GIVEN TASK:
Carry on the comment thread about homemade cream soups, picking up after its last comment.

If the celery or onion is organic, you can cut it off and instead of throwing it away, you can put it is put a tooth pick through it and regrow in a bit of water then plant it.
I have been making my own cream soups since last year, and they taste so much better. The price of canned soups has become way too expensive here in Canada, and if you read the labels, it's not ingredients that i want to put in my body.
Definitely going to try all of these, brilliant. 5:10 I totally imitated your frozen chopped onion; there was one huge onion, didn't want to use the entire amount today, so froze the remainder and thought "Stacey will be proud of me" lol. "Less waste!!"
I don't have the freezer space for this, so I use a dry mix that I make. 2 cups milk powder 1 1/2 cups cornstarch or corn flour 1/2 cup dry chicken bouillon or any other dry flavor. 4 Tblsps dehydrated onion 2 tips dry basil 2 tips dry sage or thyme 1 tsp black pepper Mix thoroughly. To make Add 1/3 cup of dry mixture with 1.pint of cold water. Cook on low until thickened stirring constantly. If you have freeze dried mushrooms or celery, you can grind those up for your other soup mixture, even dehydrated works. Any blend of veggies except peas will work.
I don't know about celery salt as I never use it. You would have to use too much of either to get the taste of celery that you need. You could add it with powdered celery to get a little more flavor.
We have cream of celery in Australia. I use it the most of all their soups, to make a celery tuna and pasta dish finished with lemon and cashews. It’s my sons favourite. Very frugal meal. ❤ Oil, onions, celery, tuna, cream of celery soup, tin of water, lemon juice and rind,served over pasta. Cashews as an embellishment but not needed.Everyone loves it. I usually triple the quantities and keep the celery fresh and crispy. I buy my tuna at Aldi but I splurge on Molisano pasta or make my own.
I have bought some Souper trays, Souper is the brand name. They are xtra large ice cube trays. I freeze my soup in them and remove the soup cubes and put in freezer bags for later. One cube is enough for one person. Saves alot of room in the freezer. I usually make pumpkin soup but i am going to try your recipes. We love soup and toast in the winter. Keep giving me great ideas.

INFORMATION SHOWN:
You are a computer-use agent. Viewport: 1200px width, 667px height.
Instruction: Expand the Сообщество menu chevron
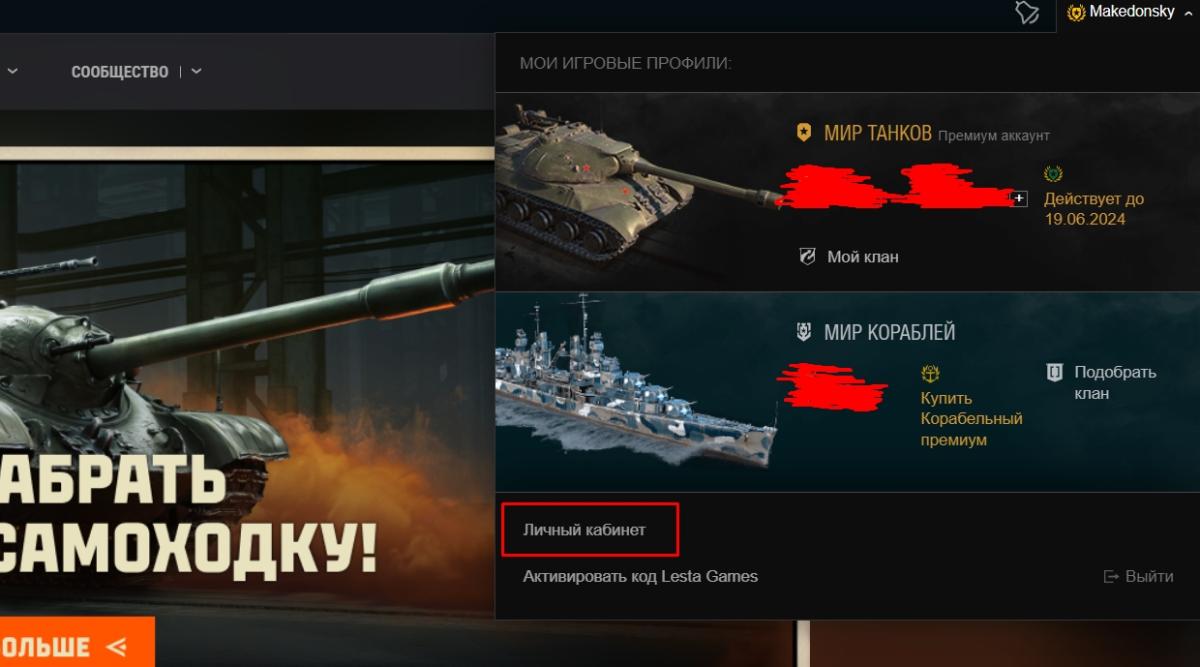(196, 72)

THE ANSWER:
I have some already I got them a few years ago now but they are about $100 to get one set over to NZ now. I have found something in New Zealand I am hoping they will work just as well. These plastic containers have been useless and have broken really easily. Thanks for reaching out to let us know :-)
Greetings from across the ditch Stacey. Well done ! I'm supporting your channel every inch of the way. You remind me so much of myself. Keep the content coming. You're doing extremely well !! 👍👍👍
I’ve only ever made mushroom soup or mixed veg. I want to try your celery recipe today, some for lunch with the crusty bread I made yesterday following your recipe. I am loving your no nonsense no faff instructions with perfectly tasty results. Thanks so much.
I use the same mix for seafood chowder when there are specials. Fish heads and frames are always cheap but the best chowder flavour comes from pips or cockles that are steamed for 5 mins and using the liquor that comes off the steaming. I add that to the béchamel along with milk and add fish or other cheap seafood. SO YUM!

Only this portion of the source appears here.